Nnaji, represented by the Director General of the Nigerian Building and Road Research Institute, Professor Samson Duna, stated that food safety is more than a health concern but a national security priority, development imperative and catalyst for inclusive growth in alignment with President Bola Ahmed Tinubu’s Renewed Hope Agenda.
According to him, food safety is a science-driven enterprise and directed its agencies and research institutions in the ministry to develop cost-effective technologies for food preservation and quality assurance, promote indigenous innovations that respect Nigeria’s culinary diversity and deploy mobile and digital training tools for informal food vendors in both rural and urban areas.
The minister commended the registrar, Mrs Veronica Ezeh, and her management team for their “dedication, professionalism and foresight in developing this first-of-its-kind food safety operational manual”.

━━━━━━━━━━━━━━━━

#### Stated goal 1:
Reproduce the records from the line with "You are a computer-use" up to and including the line with "click(x=975, y=53)", requests included, but multiply each coordinate in the answers by 0.35 and round to whole numbers, with halves rounding up. Give only those lines, and omit the pictures.
The records below have no connection to the food safety passage above.

#### Dataset entries:
━━━━━━━━━━━━━━━━

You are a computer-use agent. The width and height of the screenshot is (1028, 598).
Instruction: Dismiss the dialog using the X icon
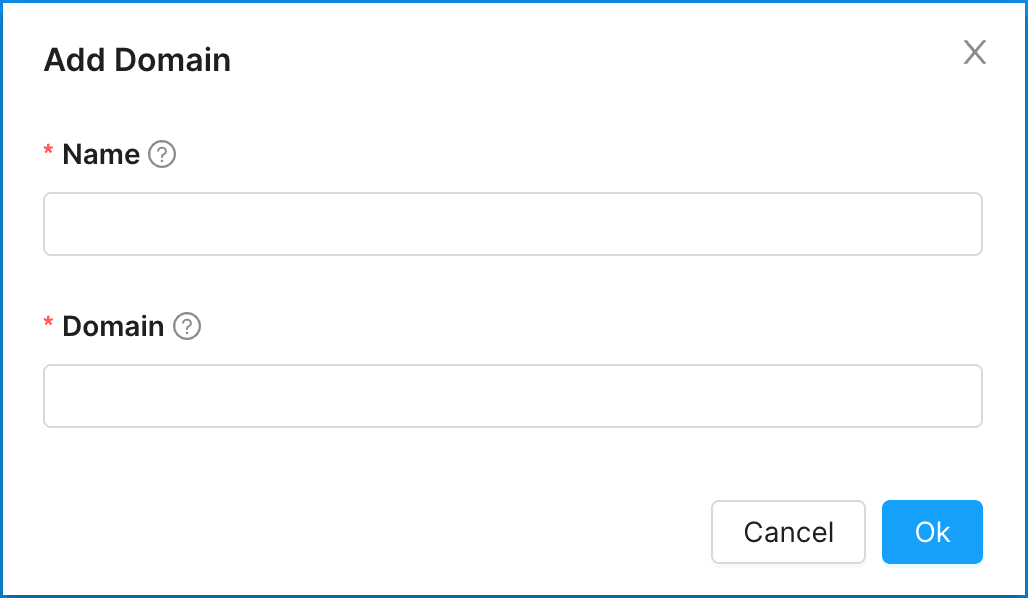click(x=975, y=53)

━━━━━━━━━━━━━━━━

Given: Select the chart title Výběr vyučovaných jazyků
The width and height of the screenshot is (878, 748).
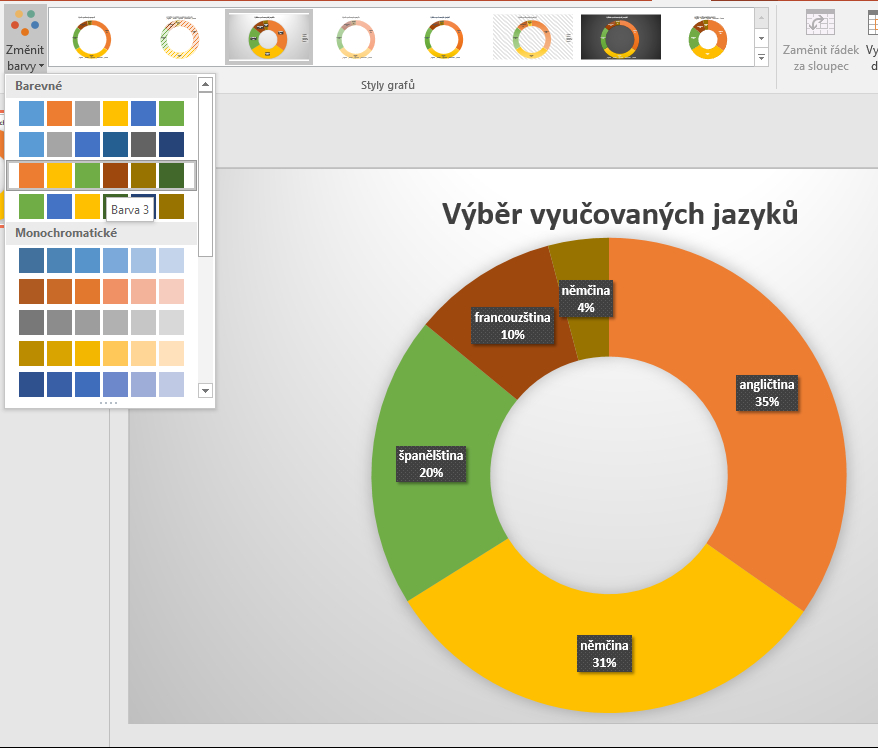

━━━━━━━━━━━━━━━━

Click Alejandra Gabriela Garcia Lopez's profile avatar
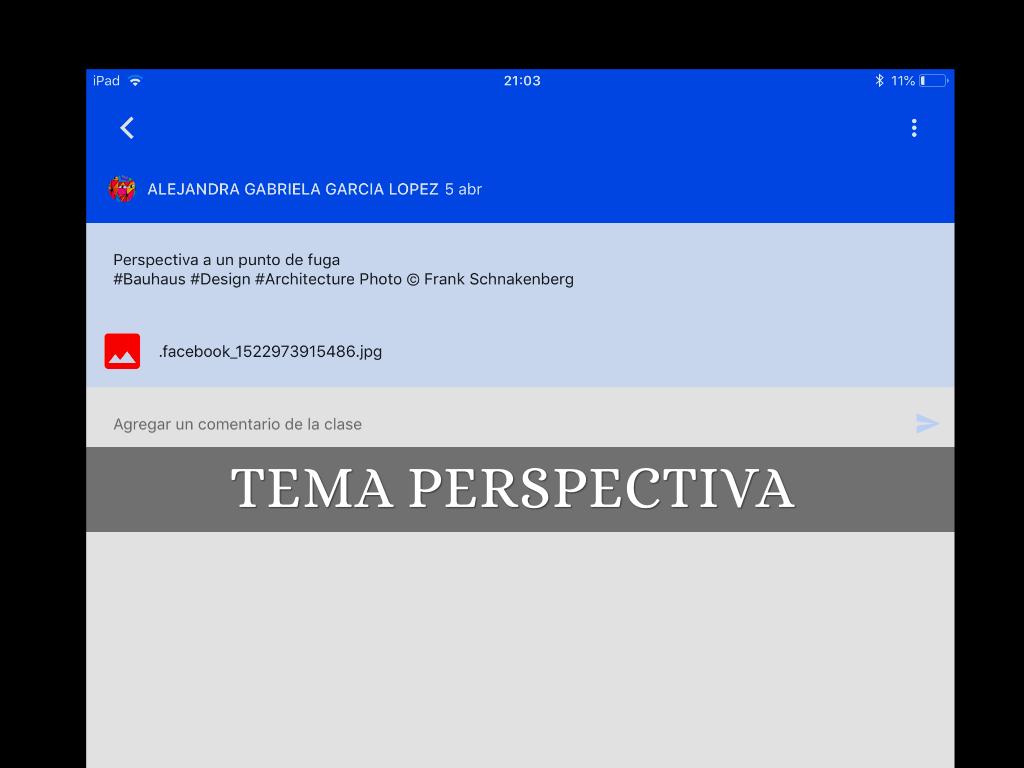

━━━━━━━━━━━━━━━━

#### Stated goal 2:
Copy the food safety passage from "According to him, food" up to and including "and urban areas.".

#### Written reply 1:
You are a computer-use agent. The width and height of the screenshot is (1028, 598).
Instruction: Dismiss the dialog using the X icon
click(x=341, y=19)

#### Written reply 2:
According to him, food safety is a science-driven enterprise and directed its agencies and research institutions in the ministry to develop cost-effective technologies for food preservation and quality assurance, promote indigenous innovations that respect Nigeria’s culinary diversity and deploy mobile and digital training tools for informal food vendors in both rural and urban areas.